使用 Spark 从 Kafka 主题中的特定分区流式传输数据 [英] Stream data using Spark from a partiticular partition within Kafka topics
问题描述
我已经看到一个类似的问题 clickhere一个>
I have already seen a similar question as clickhere
但我仍然想知道是否不可能从特定分区流式传输数据?我在 Spark Streaming 订阅方法中使用了 Kafka Consumer Strategies.
But still I want to know if streaming data from a particular partition not possible? I have used Kafka Consumer Strategies in Spark Streaming subscribe method.
ConsumerStrategies.Subscribe[String, String](topics, kafkaParams,偏移量)
ConsumerStrategies.Subscribe[String, String](topics, kafkaParams, offsets)
这是我尝试订阅主题和分区的代码片段,
This is the code snippet I tried out for subscribing to topic and partition,
val topics = Array("cdc-classic")
val topic="cdc-classic"
val partition=2;
val offsets=
Map(new TopicPartition(topic, partition) -> 2L)//I am not clear with this line, (I tried to set topic and partition number as 2)
val stream = KafkaUtils.createDirectStream[String, String](
ssc,
PreferConsistent,
Subscribe[String, String](topics, kafkaParams,offsets))
但是当我运行此代码时,出现以下异常,
But whenI run this code I get the following exception,
Exception in thread "main" org.apache.spark.SparkException: Job aborted due to stage failure: Task 5 in stage 0.0 failed 1 times, most recent failure: Lost task 5.0 in stage 0.0 (TID 5, localhost, executor driver): org.apache.kafka.clients.consumer.OffsetOutOfRangeException: Offsets out of range with no configured reset policy for partitions: {cdc-classic-2=2}
at org.apache.kafka.clients.consumer.internals.Fetcher.parseCompletedFetch(Fetcher.java:878)
at org.apache.kafka.clients.consumer.internals.Fetcher.fetchedRecords(Fetcher.java:525)
at org.apache.kafka.clients.consumer.KafkaConsumer.pollOnce(KafkaConsumer.java:1110)
at org.apache.kafka.clients.consumer.KafkaConsumer.poll(KafkaConsumer.java:1043)
at org.apache.spark.streaming.kafka010.CachedKafkaConsumer.poll(CachedKafkaConsumer.scala:99)
at org.apache.spark.streaming.kafka010.CachedKafkaConsumer.get(CachedKafkaConsumer.scala:70)

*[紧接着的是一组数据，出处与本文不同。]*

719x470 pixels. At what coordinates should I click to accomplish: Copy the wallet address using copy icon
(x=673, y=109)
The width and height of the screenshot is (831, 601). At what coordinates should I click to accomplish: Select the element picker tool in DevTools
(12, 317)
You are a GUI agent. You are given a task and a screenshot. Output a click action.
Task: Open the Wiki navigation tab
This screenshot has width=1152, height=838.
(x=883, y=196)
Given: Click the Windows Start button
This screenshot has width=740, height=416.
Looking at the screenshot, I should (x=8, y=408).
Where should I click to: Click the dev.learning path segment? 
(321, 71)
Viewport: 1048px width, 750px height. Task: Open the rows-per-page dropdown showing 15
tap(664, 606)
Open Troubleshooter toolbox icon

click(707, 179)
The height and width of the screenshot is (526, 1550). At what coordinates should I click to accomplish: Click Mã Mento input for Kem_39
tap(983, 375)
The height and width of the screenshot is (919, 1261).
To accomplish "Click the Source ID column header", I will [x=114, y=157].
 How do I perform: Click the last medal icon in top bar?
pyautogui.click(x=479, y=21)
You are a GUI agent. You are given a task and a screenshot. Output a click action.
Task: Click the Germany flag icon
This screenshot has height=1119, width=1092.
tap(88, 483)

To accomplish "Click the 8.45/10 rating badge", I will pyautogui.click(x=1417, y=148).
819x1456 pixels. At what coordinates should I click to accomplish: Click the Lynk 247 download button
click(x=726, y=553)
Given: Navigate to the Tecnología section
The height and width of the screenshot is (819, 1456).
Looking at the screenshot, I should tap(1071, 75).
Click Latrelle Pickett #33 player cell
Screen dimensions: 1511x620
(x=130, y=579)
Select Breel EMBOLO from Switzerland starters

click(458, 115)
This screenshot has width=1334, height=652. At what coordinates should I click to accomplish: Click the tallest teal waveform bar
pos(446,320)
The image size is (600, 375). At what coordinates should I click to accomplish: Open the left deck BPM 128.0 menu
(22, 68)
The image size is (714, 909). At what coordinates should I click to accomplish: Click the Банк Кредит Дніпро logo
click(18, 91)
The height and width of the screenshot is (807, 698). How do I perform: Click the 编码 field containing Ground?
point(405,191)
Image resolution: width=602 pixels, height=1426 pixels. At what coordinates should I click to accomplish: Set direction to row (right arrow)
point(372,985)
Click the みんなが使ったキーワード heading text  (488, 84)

Caused by: org.apache.kafka.clients.consumer.OffsetOutOfRangeException: Offsets out of range with no configured reset policy for partitions: {cdc-classic-2=2}
at org.apache.kafka.clients.consumer.internals.Fetcher.parseCompletedFetch(Fetcher.java:878)
at org.apache.kafka.clients.consumer.internals.Fetcher.fetchedRecords(Fetcher.java:525)
at org.apache.kafka.clients.consumer.KafkaConsumer.pollOnce(KafkaConsumer.java:1110)
at org.apache.kafka.clients.consumer.KafkaConsumer.poll(KafkaConsumer.java:1043)
at org.apache.spark.streaming.kafka010.CachedKafkaConsumer.poll(CachedKafkaConsumer.scala:99)
P.S:cdc-classic 是 17 个分区的主题名称
推荐答案
指定分区编号和该分区的起始偏移量在这一行流式传输数据,
Specify the partition number and starting offset of the partition to stream data in this line ,
Map(new TopicPartition(topic, partition) -> 2L)
哪里,
partition 是分区号
partition is the partition number
2L 是指分区的起始偏移量.
2L refers to the starting offset number of the partition.
然后我们可以从选定的分区流式传输数据.
Then we can stream the data from selected partitions.
这篇关于使用 Spark 从 Kafka 主题中的特定分区流式传输数据的文章就介绍到这了,希望我们推荐的答案对大家有所帮助,也希望大家多多支持IT屋!